Par Abdelkrim BOUDRA, Président de CARE , le 23/08/2009
Le Cercle d'action et de réflexion autour de l'entreprise (CARE) espère, à travers cette contribution, participer à un débat positif et utile à l'économie nationale. N'étant ni une association professionnelle, ni une organisation patronale, CARE ne prétend aucunement parler au nom des entreprises algériennes dont les représentants se sont exprimés sur le sujet.
Au CARE, nous saluons l'amorce de ce débat public. Nous attirons toutefois l'attention sur le danger pour l'économie algérienne d'une posture mutuellement accusatrice. La communauté économique doit en finir avec « la présomption de culpabilité » mutuelle. Les entreprises qui s'expriment contre les récentes mesures ne sont pas anti-patriotiques, comme ne le sont pas les pouvoirs publics qui interviennent dans l'encadrement des activités économiques dans un contexte particulier.
Au CARE, nous sommes convaincus que sur les questions qui touchent à l'entreprise, l'heure est à la concertation authentique. L'intérêt économique national doit primer. Pour cela, il doit être pensé comme un projet global et cohérent dont la conception et la conduite requièrent vision stratégique, apport d'expertises et partenariat entre l'ensemble des parties prenantes. La vision administrative, parfois au mépris des formes et de la règle de droit, est malheureusement insuffisante et contre-productive en termes d'efficacité économique et de crédibilité des institutions.
Nous vous proposons dans cette contribution, d'articuler les trois niveaux suivants : le premier niveau est celui du cadre réglementaire à proprement dit. Le deuxième concerne l'exposé des motifs et les enjeux ayant présidé à cette intervention de l'état. Il s'agit ici d'analyser la cohérence interne entre l'exposé des motifs et le contenu des textes. Le troisième niveau est purement prospectif et concerne les scénarios d'évolution possibles.
1. Les décisions
Dans la dernière période, le gouvernement a pris à l'endroit du secteur économique des décisions qui reflètent une révision du cadre réglementaire régissant les activités industrielles et commerciales et leur articulation avec les échanges extérieurs du pays.
Dans une conjoncture où les réserves de change nationales tendent à se fragiliser, ces décisions ont concerné :
le réaménagement du repos hebdomadaire dans le sens d'un week-end semi universel
l'obligation pour les sociétés étrangères d'ouvrir leur capital à des partenaires nationaux ;
une série de mesures intégrées à l'occasion de la loi de finances complémentaire 2009. Les plus médiatisées étant : la limitation des modes de paiement au CREDOC, la règle des 70-30, la suppression du crédit à la consommation et l'obligation faite au dirigeant de se présenter pour certaines formalités administratives.

▶ [CONSIGNE]: Poursuivez la contribution du CARE sur les récentes mesures économiques en reprenant juste après sa dernière phrase. Les lignes présentées ensuite n'ont aucun lien avec cette contribution.

▶ [DONNÉES FOURNIES]:

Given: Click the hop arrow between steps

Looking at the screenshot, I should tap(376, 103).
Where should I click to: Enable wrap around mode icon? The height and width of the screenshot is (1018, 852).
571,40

▶ [RÉSULTAT]:
Toutefois, de nombreuses autres dispositions de la LFC 2009 méritent notre attention (exemples : le droit de préemption sur la cession des participations des actionnaires étrangers ou au profit d'actionnaires étrangers, l'obligation de passage par le CNI, le recours aux prestataires étrangers pour le contrôle des produits à l'international, les 48 fonds d'investissement, ...). CARE publiera dans les jours à venir une note technique détaillée concernant la LFC 2009 où nous reviendrons sur certaines de ces dispositions.
Ces récentes décisions des pouvoirs publics, utiles, voire salutaires dans certains cas, dénotent du grand intérêt accordé à ces questions notamment à la lumière de la grave crise internationale. Elles suggèrent toutefois de nombreuses questions quant à leur cohérence et leurs conséquences à terme sur l'économie nationale.
2. L'exposé des motif et les enjeux
Deux raisons majeures ont été officiellement évoquées par les pouvoirs publics :
La diversification des sources de revenus internes et externes en mettant en avant le primat de la production sur celui de l'importation et en canalisant les IDE (niches d'exportation) ;
la promotion de l'emploi en développant le rôle du secteur privé.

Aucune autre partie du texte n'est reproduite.